Task description: Set down exactly the lines from the one containing "Task: Toggle J'aime" through the end of the records below, both included, and nothing else.

___ Data supplied ___

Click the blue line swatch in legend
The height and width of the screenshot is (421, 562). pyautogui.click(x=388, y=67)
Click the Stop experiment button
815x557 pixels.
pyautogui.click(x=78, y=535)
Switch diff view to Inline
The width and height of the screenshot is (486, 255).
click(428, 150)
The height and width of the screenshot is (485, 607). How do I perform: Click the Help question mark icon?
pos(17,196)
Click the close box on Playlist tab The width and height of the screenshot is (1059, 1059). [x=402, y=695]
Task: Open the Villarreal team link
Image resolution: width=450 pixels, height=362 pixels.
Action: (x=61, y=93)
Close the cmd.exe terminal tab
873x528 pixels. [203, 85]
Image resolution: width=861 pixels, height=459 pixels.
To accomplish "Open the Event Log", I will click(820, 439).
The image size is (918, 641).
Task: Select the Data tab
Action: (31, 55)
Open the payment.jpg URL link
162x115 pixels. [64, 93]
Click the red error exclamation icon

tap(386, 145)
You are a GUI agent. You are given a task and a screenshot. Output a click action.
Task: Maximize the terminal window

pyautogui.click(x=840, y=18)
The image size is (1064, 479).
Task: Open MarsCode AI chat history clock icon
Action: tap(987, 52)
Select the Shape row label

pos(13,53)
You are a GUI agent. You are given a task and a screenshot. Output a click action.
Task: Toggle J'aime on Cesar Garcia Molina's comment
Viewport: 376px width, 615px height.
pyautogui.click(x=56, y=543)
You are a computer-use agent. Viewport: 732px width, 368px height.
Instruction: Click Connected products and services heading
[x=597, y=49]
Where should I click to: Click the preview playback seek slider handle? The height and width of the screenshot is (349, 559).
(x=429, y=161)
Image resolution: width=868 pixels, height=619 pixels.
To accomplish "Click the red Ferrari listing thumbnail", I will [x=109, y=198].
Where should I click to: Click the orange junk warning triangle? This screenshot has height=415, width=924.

___

Worked solution:
Task: Toggle J'aime on Cesar Garcia Molina's comment
Viewport: 376px width, 615px height.
pyautogui.click(x=56, y=543)
You are a computer-use agent. Viewport: 732px width, 368px height.
Instruction: Click Connected products and services heading
[x=597, y=49]
Where should I click to: Click the preview playback seek slider handle? The height and width of the screenshot is (349, 559).
(x=429, y=161)
Image resolution: width=868 pixels, height=619 pixels.
To accomplish "Click the red Ferrari listing thumbnail", I will [x=109, y=198].
Where should I click to: Click the orange junk warning triangle? This screenshot has height=415, width=924.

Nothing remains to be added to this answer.